Investigating Interface Architecture in Legacy Systems

Computer detective

When we first learned to write computer programs, the vast majority of us started with a blank screen. Civil engineers call this a “green field” for building: There are no existing structures to interact with, demolish, or renovate.

When we begin to work professionally, careers bifurcate. Some of us continue to build shiny, new systems, still working on green-field projects. Others must learn a different set of skills working on “brown field” projects, replacing, modifying, or interacting with existing systems.

Programmers who haven’t worked with legacy systems often seek to understand how the program is designed; determine its boundaries, inputs, and outputs; and build a mental model of the system. This approach isn’t wrong; it’s just incomplete. They must also consider the system’s interfaces.

Interfaces between systems arise for several reasons. Sometimes they are the result of an initial design choice to isolate or partition functionality. Some interfaces emerge as necessary connections between two systems, one or both of which were never initially designed to exchange data with one another. Some interfaces are quick and dirty “cheats” that take data from a system that is unaware it is sharing. Some interfaces evolve like cell division—when an existing system gets too complex or a necessary change is too big and confusing to implement in a base system, some of the functionality is amputated and grown into a system of its own.

These different interface origins can produce a variety of behavior—some elegant, some kludgy, some terrifying. Some interfaces are well-behaved, well-defined, and well-documented. (Allegedly. It could happen.) As a practical matter, most real interfaces have little or no documentation, and the specification is always suspect.

When trying to understand legacy systems, special care must be taken to explore and understand interfaces. Some are not always obvious, like when an adjacent system may eavesdrop by reading your system’s files or, more pernicious, modify your system’s files; some may have idiosyncratic behavior, resending messages periodically until they are acknowledged or ignoring every other message received; and some may not practice good interface hygiene, by which I mean not clearing data in fields that aren’t expected to be used or not validating incoming data before processing it.

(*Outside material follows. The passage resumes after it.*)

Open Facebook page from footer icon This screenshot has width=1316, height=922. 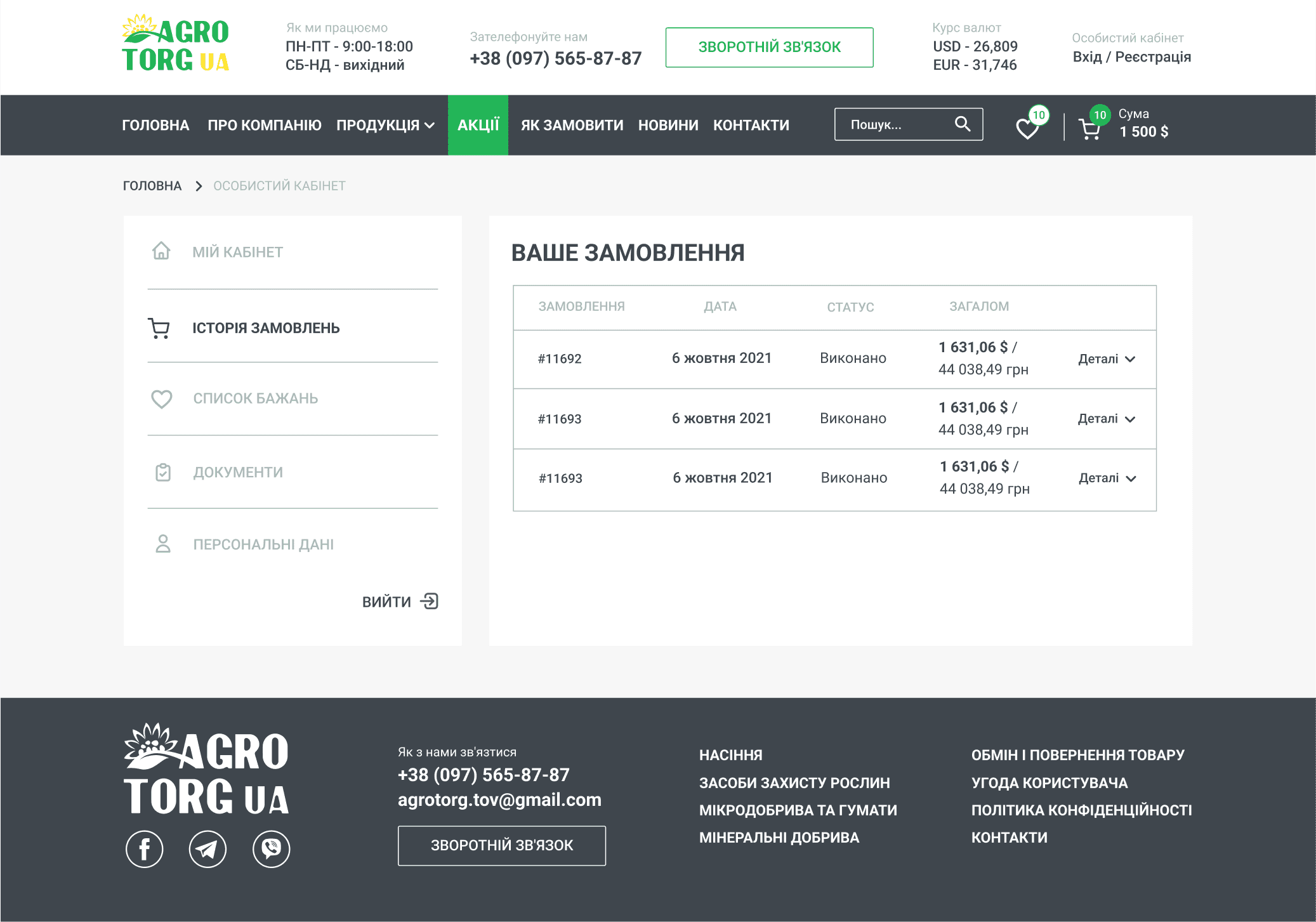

Some interfaces even have timing-dependent behavior that can affect data integrity. I’ve seen interfaces that crashed because a processor upgrade increased throughput so that an interface could receive more than one message per second and the receiving system was using a date/time stamp of YYYYMMDDHHMMSS to uniquely identify the messages.

Legacy systems are challenging puzzles. The detective work it takes to understand them is not usually part of traditional computer science or programming curricula. Particular care must be taken to identify, inventory, and understand the design and behavior of interfaces because they represent a strange twist to the notion most people have of system architecture.